In a dialogue with industry experts, the importance of technology interchangeability surfaces as a critical consideration for clients. In some areas we have seen a slowdown in direct deployments by hyperscalers, which may reflect a strategic pause to understand what technology changes and specifications are required. Challenges arise in finding the optimal operating conditions for CPUs and GPUs, with manufacturers defining specifications and clients striving to plan for a diverse technology landscape over the next five to ten years.
In this pursuit of future-ready design principles, clients encounter design pitfalls and challenges. The balance between CPU and GPU environments, coupled with defining optimal operating conditions, requires a meticulous approach to allow adaptability over an extended operational lifespan. As the industry grapples with these complexities, a holistic design ethos remains the compass guiding operators through the dynamic terrain of data centre evolution.
Looking ahead
AI is a fascinating technology that’s poised to change our world, but it’s impossible to predict exactly how it will evolve and what it will do. However, its potential is only as great as the world’s data centres’ capacity to support the computational intelligence it will require. The data centre industry must continue to evolve to provide the dynamic and innovative cooling and power solutions needed to support evolving data centre challenges and maximise AI’s true potential.

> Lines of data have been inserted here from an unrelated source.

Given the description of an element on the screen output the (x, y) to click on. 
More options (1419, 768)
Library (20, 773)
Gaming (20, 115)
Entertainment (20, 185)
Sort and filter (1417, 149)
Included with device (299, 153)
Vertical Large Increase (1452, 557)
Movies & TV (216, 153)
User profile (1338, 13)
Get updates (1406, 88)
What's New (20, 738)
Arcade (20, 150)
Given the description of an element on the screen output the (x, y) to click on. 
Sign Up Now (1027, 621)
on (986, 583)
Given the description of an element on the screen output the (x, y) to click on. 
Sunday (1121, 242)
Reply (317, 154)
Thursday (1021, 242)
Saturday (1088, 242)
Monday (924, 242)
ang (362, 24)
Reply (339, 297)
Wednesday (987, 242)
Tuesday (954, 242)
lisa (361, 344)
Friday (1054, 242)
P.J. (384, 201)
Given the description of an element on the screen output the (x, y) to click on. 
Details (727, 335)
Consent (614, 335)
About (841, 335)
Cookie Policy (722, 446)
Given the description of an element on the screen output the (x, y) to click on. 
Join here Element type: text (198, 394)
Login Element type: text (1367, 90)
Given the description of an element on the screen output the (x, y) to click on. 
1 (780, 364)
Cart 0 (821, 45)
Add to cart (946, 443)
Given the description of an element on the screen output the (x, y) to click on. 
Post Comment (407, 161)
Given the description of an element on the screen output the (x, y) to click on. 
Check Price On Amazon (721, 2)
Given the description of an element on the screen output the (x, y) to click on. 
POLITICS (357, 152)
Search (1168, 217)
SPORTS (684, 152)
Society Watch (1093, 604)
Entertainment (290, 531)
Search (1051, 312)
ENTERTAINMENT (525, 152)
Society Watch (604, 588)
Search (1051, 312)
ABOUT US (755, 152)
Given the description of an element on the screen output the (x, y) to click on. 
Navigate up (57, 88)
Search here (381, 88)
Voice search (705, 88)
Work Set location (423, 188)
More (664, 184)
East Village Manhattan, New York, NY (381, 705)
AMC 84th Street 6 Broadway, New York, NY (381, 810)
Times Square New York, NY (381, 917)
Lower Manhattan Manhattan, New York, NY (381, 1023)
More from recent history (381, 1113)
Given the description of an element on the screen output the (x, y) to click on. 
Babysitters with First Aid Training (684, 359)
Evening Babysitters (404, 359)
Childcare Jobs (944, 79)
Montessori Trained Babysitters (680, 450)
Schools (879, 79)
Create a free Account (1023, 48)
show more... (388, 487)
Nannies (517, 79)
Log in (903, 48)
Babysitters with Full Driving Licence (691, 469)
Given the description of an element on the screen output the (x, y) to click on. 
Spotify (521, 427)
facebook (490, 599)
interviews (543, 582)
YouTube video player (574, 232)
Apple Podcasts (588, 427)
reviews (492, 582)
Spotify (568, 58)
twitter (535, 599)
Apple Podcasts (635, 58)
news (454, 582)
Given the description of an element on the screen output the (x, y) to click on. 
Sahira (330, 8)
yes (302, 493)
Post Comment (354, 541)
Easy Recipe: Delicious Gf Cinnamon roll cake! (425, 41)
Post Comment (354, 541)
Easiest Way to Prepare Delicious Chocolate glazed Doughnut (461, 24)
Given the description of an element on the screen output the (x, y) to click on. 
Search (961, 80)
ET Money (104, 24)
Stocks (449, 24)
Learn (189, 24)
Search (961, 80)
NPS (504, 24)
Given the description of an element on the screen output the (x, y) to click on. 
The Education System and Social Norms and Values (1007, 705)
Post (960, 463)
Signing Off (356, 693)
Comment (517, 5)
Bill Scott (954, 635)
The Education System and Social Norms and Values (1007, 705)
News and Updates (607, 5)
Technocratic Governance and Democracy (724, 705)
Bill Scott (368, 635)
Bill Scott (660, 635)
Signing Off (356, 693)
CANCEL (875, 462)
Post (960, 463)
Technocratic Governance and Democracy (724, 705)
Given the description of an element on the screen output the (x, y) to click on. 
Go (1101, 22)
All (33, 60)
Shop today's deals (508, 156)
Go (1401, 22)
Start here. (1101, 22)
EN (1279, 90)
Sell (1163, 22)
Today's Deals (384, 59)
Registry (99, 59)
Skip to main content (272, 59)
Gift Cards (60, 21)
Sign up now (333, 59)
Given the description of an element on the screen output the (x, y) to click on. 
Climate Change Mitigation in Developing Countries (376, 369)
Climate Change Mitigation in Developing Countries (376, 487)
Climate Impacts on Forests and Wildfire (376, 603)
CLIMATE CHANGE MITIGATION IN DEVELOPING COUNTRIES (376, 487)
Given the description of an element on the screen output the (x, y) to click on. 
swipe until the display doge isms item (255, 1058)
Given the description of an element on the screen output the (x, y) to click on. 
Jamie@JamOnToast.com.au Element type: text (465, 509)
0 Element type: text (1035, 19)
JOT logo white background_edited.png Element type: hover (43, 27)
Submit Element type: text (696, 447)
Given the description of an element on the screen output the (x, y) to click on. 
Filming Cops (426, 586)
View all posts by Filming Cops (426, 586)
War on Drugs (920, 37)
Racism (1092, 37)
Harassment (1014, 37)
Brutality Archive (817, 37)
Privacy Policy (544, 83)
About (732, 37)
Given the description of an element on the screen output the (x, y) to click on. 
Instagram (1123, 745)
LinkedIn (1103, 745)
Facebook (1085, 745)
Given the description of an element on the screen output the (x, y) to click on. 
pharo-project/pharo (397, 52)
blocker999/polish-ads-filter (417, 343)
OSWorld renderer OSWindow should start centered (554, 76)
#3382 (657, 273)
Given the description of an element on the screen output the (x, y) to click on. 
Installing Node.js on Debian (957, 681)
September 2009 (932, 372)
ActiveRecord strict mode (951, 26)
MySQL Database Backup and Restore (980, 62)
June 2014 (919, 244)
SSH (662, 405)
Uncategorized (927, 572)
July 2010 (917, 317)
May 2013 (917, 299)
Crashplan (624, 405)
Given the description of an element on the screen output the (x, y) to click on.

This proactive approach not only enables data centres to meet the burgeoning demands of AI applications but also positions them as catalysts for progress. By prioritising sustainability, data centres not only mitigate their environmental impact but also enhance their resilience in the face of evolving challenges such as climate change and resource scarcity. Moreover, by optimising efficiency through innovative practices and technologies, data centres can provide optimal performance while minimising energy consumption and operational costs.